## [EXERCISE INSTRUCTIONS]
Please return the listing exactly as written, but without its pictures.

··· STORED DATA

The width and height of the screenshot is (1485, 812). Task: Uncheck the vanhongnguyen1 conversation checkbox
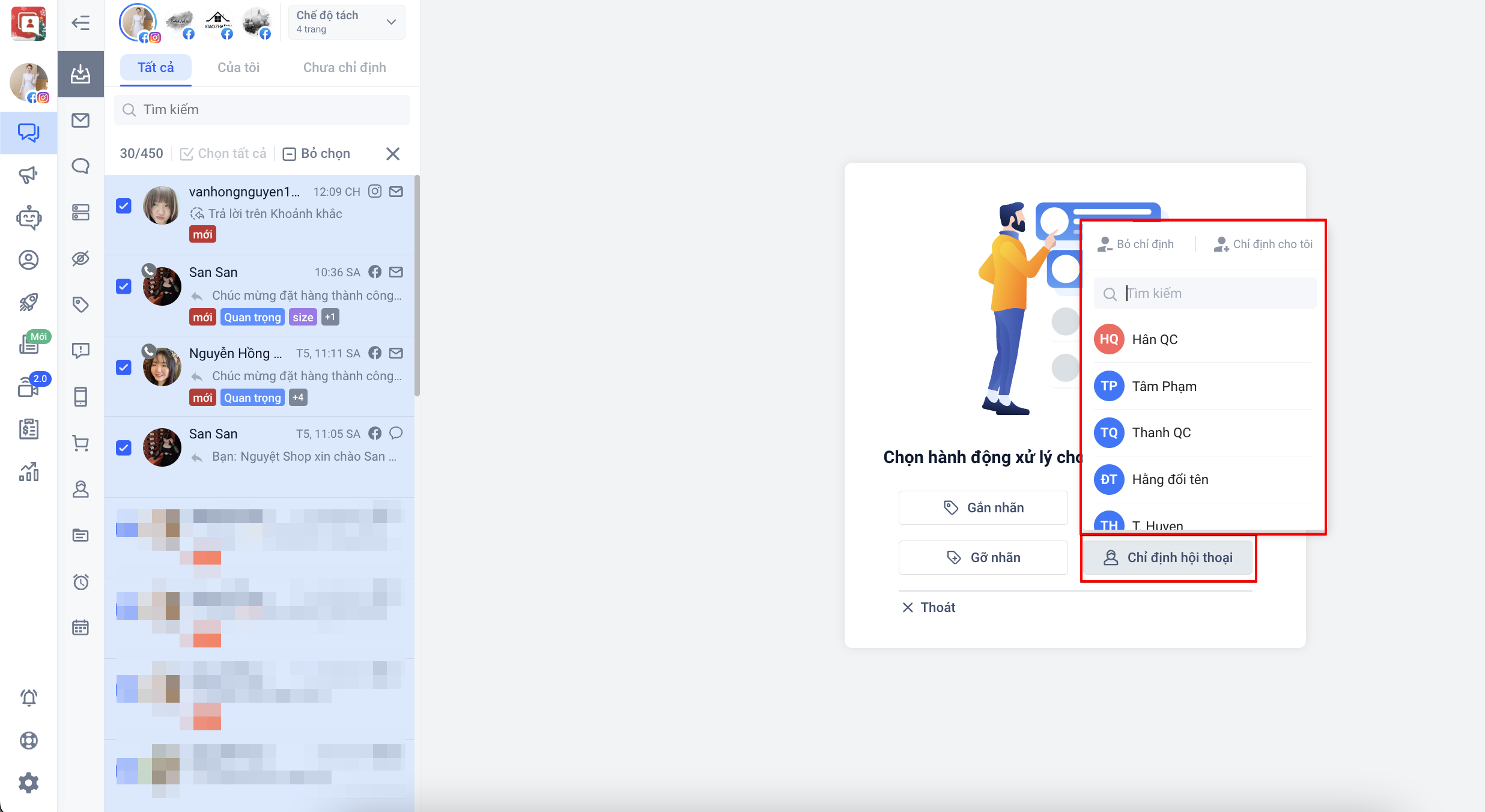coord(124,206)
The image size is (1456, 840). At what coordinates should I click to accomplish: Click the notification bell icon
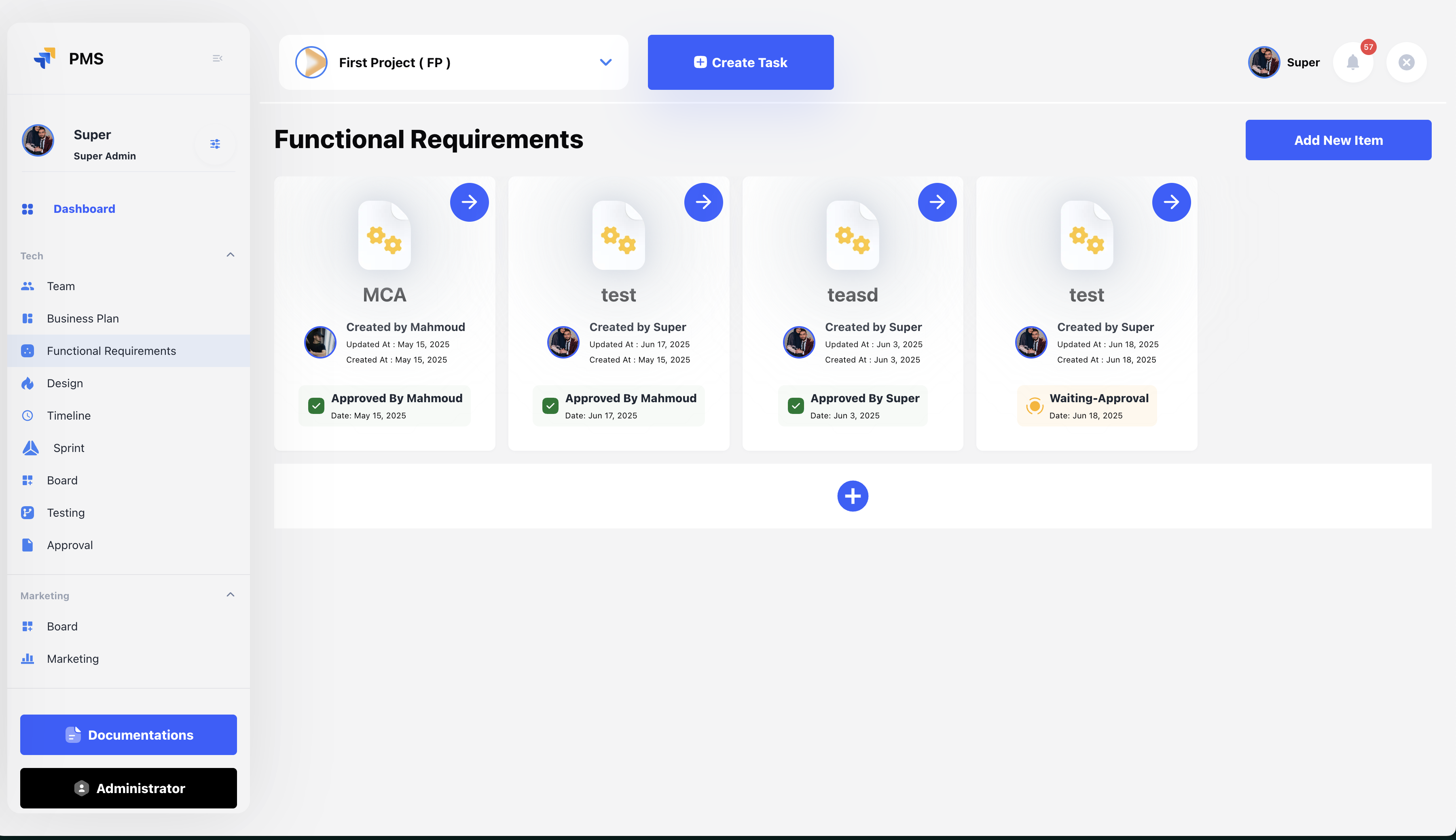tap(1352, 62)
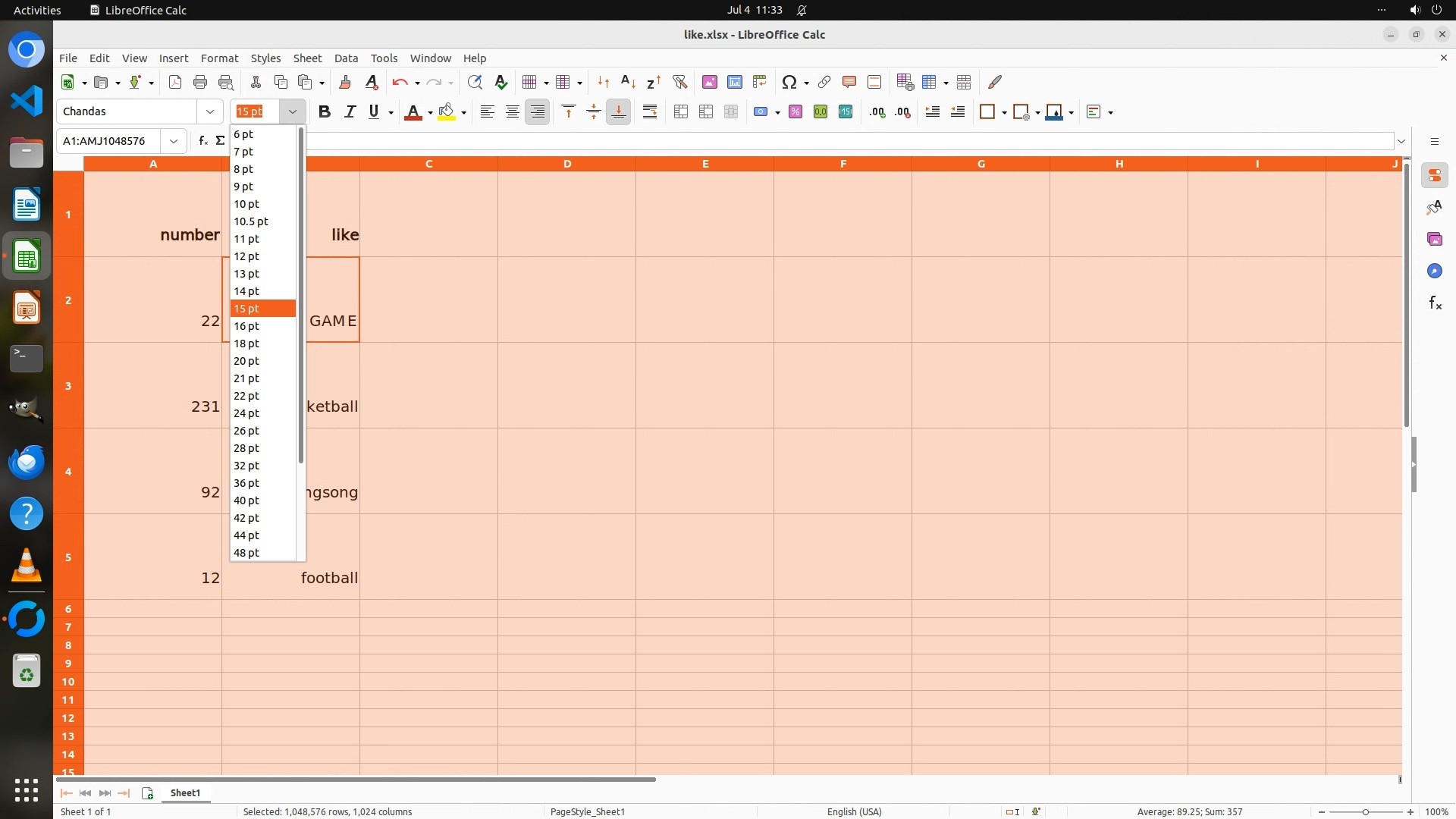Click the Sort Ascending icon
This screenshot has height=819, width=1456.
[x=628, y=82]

······

## [SOLUTION TO THIS PROBLEM]
The width and height of the screenshot is (1485, 812). Task: Uncheck the vanhongnguyen1 conversation checkbox
coord(124,206)
The image size is (1456, 840). At what coordinates should I click to accomplish: Click the notification bell icon
tap(1352, 62)
Click the Sort Ascending icon
This screenshot has height=819, width=1456.
[x=628, y=82]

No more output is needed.